A persistência de ideias negacionistas e os desafios para a medicina enfrentados durante a pandemia de Covid-19
O Brasil ultrapassou a marca de 553 dias de registro de mortes pela pandemia de Covid-19, com quase 591 mil óbitos e uma média diária alarmante de 1.070 mortes. São números devastadores que deveriam ser suficientes para despertar um senso coletivo de urgência, mas, lamentavelmente, ainda há muitos que minimizam ou duvidam da gravidade da situação. Recentemente, ao esperar o meu ônibus para voltar para casa, ouvi um senhor de aproximadamente 70 anos alegando que os registros de óbitos eram falsificados e que as pessoas estavam morrendo por não receberem tratamento com ivermectina, um medicamento sem eficácia comprovada para o tratamento de Covid-19, e que ele havia escutado isso de médicos.

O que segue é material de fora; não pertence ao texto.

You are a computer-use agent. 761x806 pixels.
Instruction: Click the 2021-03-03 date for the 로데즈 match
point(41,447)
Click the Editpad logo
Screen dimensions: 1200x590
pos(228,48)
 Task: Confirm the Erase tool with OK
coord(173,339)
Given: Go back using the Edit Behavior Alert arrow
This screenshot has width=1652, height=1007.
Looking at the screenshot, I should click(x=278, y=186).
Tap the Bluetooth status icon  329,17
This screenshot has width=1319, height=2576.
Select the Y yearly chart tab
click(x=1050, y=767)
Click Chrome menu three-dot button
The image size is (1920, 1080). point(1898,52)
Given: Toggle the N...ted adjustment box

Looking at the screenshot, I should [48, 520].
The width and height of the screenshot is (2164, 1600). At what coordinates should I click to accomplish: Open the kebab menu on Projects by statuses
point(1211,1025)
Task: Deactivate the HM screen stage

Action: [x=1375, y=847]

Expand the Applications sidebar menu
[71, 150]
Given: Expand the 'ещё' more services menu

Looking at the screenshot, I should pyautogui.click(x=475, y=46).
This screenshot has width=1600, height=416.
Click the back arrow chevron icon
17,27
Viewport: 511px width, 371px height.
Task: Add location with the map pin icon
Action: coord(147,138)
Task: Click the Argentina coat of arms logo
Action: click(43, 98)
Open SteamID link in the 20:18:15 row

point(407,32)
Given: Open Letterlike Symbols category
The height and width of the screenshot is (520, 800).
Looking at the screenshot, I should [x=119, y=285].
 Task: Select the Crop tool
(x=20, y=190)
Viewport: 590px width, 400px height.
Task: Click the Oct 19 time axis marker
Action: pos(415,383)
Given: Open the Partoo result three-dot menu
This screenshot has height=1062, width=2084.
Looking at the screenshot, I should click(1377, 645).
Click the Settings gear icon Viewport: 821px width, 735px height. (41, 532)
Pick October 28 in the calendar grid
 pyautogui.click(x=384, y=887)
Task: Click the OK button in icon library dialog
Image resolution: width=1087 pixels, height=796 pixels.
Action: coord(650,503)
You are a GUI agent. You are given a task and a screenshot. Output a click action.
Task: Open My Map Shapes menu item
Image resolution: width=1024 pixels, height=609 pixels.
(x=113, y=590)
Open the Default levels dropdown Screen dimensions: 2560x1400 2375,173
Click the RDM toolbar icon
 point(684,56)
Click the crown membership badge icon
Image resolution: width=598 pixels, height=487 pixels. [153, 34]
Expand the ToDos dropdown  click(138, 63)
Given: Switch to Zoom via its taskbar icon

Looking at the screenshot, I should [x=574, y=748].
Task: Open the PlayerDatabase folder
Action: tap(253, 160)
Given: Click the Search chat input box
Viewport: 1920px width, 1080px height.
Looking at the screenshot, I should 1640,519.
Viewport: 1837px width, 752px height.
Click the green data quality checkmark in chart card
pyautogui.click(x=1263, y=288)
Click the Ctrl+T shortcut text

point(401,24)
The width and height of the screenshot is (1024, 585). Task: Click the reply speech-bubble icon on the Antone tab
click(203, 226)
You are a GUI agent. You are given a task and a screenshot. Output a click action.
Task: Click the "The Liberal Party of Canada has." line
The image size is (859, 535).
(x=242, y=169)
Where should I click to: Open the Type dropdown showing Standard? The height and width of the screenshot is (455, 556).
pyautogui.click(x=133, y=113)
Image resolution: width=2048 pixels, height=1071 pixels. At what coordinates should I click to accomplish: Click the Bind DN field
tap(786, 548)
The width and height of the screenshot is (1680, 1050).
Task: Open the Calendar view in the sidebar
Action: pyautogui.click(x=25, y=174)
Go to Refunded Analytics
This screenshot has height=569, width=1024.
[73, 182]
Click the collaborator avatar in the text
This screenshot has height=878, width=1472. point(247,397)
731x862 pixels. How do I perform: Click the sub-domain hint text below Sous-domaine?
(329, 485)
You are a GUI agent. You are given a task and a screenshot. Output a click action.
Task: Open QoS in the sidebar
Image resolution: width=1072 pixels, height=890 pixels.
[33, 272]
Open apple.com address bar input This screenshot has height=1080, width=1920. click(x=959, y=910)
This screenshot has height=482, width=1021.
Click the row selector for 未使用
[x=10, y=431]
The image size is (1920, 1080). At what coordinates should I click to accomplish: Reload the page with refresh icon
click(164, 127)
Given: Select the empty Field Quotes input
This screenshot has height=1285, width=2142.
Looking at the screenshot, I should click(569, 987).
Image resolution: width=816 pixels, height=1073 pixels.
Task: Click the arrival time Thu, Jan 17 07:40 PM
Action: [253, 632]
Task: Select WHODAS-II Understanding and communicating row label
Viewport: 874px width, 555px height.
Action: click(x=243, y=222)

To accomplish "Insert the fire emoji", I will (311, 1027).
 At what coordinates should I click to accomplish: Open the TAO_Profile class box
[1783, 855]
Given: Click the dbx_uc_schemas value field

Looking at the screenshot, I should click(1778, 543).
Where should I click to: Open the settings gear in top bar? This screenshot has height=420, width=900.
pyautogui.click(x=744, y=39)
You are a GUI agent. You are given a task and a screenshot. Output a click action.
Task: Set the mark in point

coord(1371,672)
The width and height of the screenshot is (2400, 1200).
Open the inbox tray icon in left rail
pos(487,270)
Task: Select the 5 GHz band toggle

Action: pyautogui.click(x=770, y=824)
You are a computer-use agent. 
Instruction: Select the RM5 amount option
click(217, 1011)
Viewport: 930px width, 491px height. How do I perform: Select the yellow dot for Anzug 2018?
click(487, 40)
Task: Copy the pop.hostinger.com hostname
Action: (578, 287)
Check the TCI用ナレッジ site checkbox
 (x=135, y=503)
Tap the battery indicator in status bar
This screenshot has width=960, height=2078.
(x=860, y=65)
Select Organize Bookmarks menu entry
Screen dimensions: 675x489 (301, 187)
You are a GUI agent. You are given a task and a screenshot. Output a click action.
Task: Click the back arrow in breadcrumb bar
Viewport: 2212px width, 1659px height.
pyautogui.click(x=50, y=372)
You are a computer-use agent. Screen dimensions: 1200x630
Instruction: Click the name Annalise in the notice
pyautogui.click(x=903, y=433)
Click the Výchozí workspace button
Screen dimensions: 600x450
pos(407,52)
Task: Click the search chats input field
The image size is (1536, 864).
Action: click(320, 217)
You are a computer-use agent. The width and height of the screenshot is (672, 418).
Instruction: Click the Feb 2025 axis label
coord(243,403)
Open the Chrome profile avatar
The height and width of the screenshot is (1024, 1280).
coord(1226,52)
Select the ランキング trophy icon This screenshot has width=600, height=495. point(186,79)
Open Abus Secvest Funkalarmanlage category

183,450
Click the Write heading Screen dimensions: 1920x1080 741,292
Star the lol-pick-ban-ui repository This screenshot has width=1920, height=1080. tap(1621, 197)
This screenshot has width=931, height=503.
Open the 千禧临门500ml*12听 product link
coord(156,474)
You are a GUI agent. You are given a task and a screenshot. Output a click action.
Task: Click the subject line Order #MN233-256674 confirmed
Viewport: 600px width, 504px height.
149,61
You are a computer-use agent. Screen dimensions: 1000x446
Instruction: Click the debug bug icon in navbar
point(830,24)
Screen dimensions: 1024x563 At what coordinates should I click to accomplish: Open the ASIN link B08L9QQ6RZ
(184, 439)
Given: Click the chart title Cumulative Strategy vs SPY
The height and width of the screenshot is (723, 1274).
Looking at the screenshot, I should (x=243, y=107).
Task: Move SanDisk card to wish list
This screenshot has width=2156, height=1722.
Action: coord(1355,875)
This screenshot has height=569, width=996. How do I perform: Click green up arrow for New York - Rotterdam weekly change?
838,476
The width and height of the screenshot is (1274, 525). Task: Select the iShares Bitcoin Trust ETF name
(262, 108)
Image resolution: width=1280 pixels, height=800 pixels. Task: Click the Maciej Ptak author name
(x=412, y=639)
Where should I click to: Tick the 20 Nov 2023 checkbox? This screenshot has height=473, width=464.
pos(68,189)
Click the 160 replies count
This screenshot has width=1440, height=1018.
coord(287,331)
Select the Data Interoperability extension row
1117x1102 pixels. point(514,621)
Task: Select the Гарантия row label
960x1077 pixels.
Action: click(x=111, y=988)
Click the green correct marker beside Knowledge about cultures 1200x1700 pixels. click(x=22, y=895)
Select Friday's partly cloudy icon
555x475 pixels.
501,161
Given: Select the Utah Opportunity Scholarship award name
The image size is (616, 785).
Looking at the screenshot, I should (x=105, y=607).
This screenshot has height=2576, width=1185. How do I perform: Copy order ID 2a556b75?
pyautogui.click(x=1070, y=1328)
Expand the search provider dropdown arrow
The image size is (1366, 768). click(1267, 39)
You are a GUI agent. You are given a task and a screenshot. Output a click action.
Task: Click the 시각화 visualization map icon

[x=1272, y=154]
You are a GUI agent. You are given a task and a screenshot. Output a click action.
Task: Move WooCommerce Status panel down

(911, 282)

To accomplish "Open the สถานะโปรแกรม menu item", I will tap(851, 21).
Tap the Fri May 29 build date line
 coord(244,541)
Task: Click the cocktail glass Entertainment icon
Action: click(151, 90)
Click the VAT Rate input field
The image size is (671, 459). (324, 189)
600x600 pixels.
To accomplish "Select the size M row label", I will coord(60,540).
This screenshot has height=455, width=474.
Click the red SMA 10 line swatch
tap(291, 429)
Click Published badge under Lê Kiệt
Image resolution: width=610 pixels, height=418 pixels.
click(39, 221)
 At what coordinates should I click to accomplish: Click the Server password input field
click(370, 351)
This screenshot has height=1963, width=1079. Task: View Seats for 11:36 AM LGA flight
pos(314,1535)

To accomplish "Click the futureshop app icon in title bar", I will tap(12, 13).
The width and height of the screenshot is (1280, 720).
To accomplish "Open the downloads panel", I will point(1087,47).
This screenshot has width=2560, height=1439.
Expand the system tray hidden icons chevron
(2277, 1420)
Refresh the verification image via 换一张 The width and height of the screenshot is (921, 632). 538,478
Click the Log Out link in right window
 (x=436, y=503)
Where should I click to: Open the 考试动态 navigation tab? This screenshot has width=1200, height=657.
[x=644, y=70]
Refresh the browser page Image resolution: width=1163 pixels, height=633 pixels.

Embora a fala desse senhor contenha um aspecto alarmante, ela também revela uma realidade ainda mais assustadora: a existência de uma significativa quantidade de médicos e até organizações médicas que endossam tratamentos sem base científica e perpetuam ideias falaciosas. Planos de saúde privados como Hap Vida e Prevent Senior, até recentemente, incluíam a prescrição de tratamentos precoces em seus protocolos, pressionando seus profissionais a adotar tais medidas. A permanência dessa postura, que claramente se afasta das evidências científicas, torna-se um problema sério e estratégico que precisa ser enfrentado.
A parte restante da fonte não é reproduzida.